After two months of daily press leaks, of rumor, innuendo, cruel gossip, I said resolutely that it would be a relief if an indictment finally came down. I was wrong. The day before, Delay sent Stern what is called the defendant's "courtesy copy." I first read the charges about forty feet from here, down the hall in Sandy's tasteful cream-colored office, and my heart and all my other organs were at once all stalled and so full of pain that I was certain that something in those regions must have burst. I could feel the blood gone from my face and I knew that my panic was visible. I tried to sound composed, not to show courage but because I suddenly realized it was simply the only alternative.
Sandy was sitting beside me on the sofa, and to him I mentioned Kafka.

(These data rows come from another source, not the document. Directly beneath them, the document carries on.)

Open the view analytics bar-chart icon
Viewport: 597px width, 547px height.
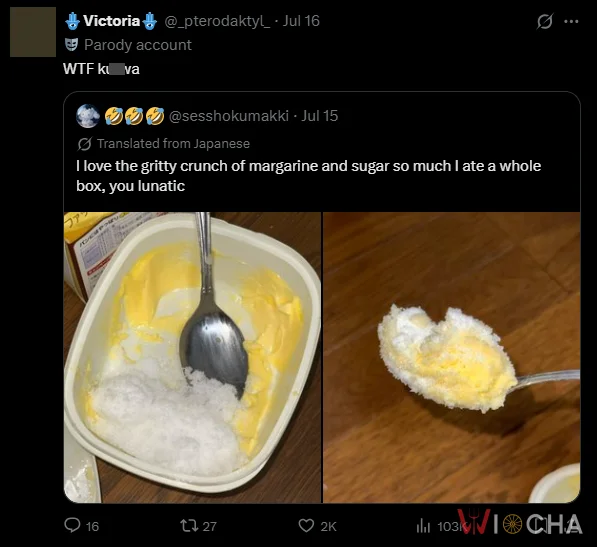(x=423, y=526)
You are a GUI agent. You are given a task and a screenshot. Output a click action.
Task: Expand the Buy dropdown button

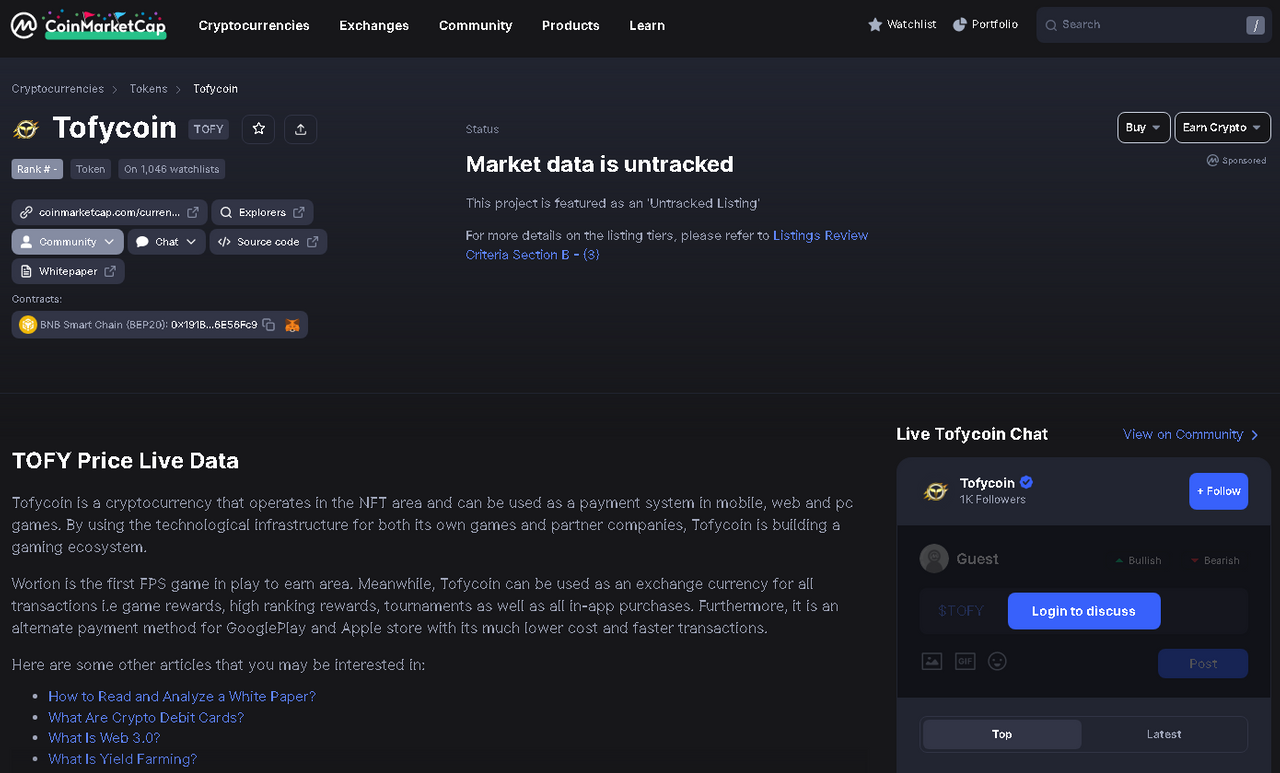1144,128
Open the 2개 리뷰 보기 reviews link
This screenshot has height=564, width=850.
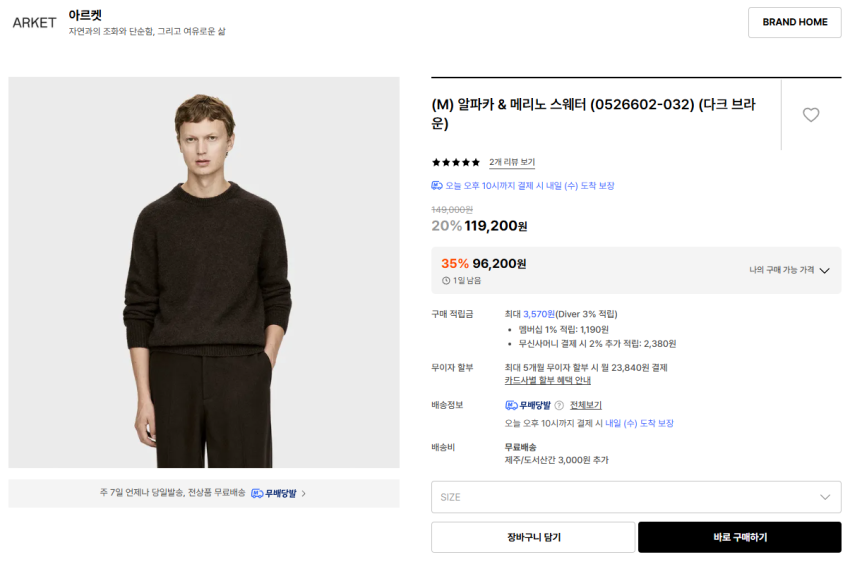pyautogui.click(x=512, y=162)
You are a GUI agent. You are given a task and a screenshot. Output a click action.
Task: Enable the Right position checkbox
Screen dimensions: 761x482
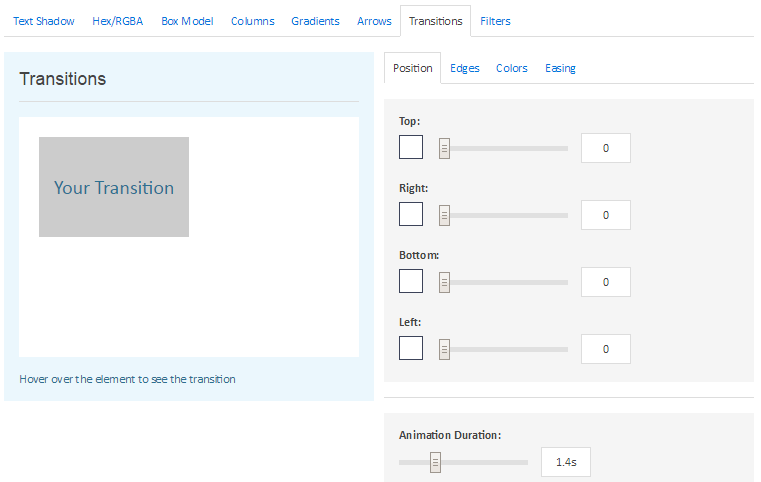(x=411, y=214)

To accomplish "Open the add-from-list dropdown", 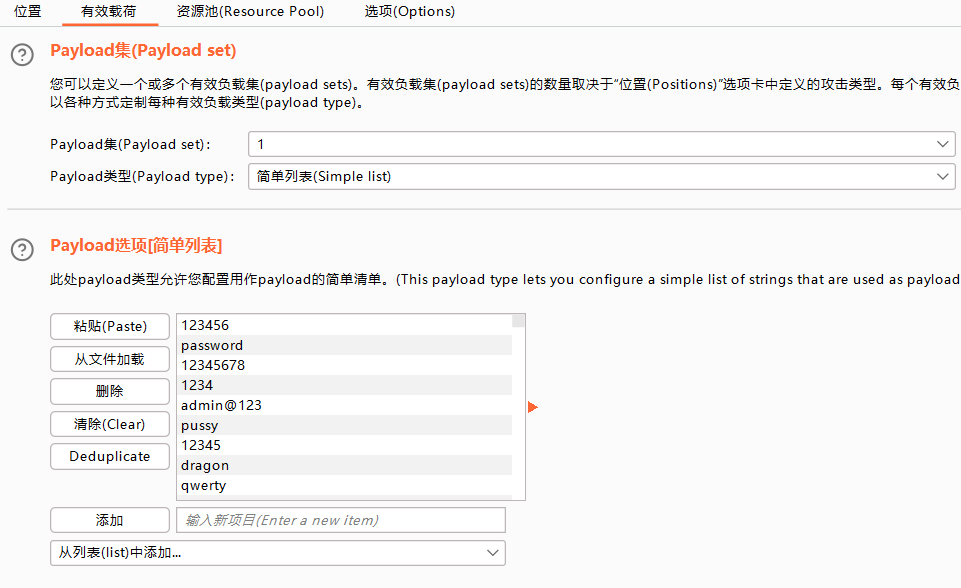I will 278,552.
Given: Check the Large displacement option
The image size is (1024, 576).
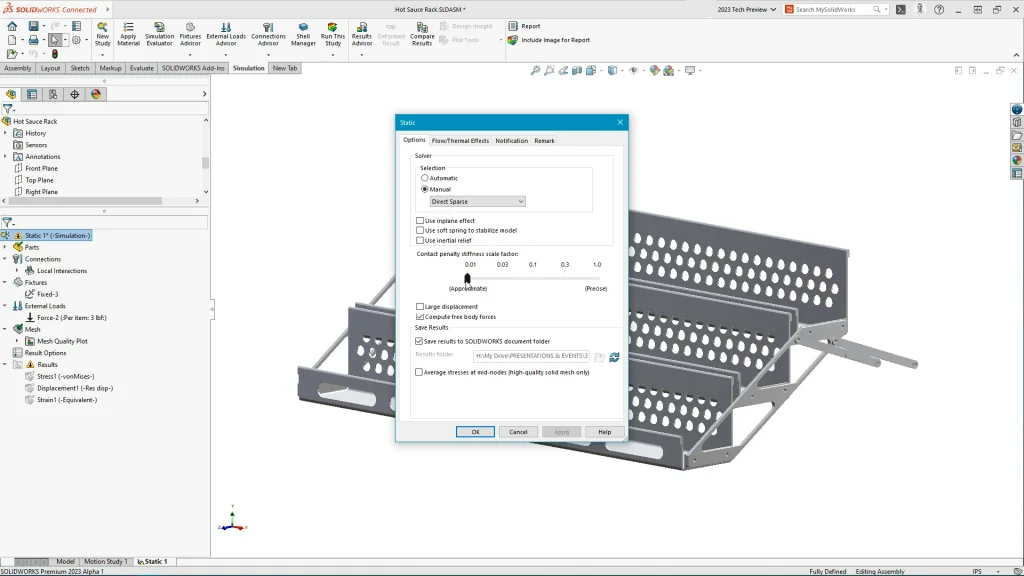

'Does it sound horrible and trite to say that I can't believe this?' I asked. 'That I am full of incomprehension and rage?'
'Of course you cannot,' said Sandy, 'of course not. I, who have practiced at the criminal bar for thirty years in this city, am not able to believe it, and by now I thought I had seen everything.
Everything!
And I do not say that loosely. I had a client, Rusty, I cannot use a name, of course, who once placed $25 million in gold bullion in exactly the place that you are sitting. Just the ingots, two feet high. And I, who have seen such things, I sit at home at night and think to myself, Truly, this is remarkable and frightening.'
From Sandy these words had a kind of reach, the span of authentic wisdom. There is, with his soft Spanish accent, an elegance to the sound of even his ordinary speech. His dignity is soothing. Over time, I have found that I hover, like a lover, on every courtly gesture.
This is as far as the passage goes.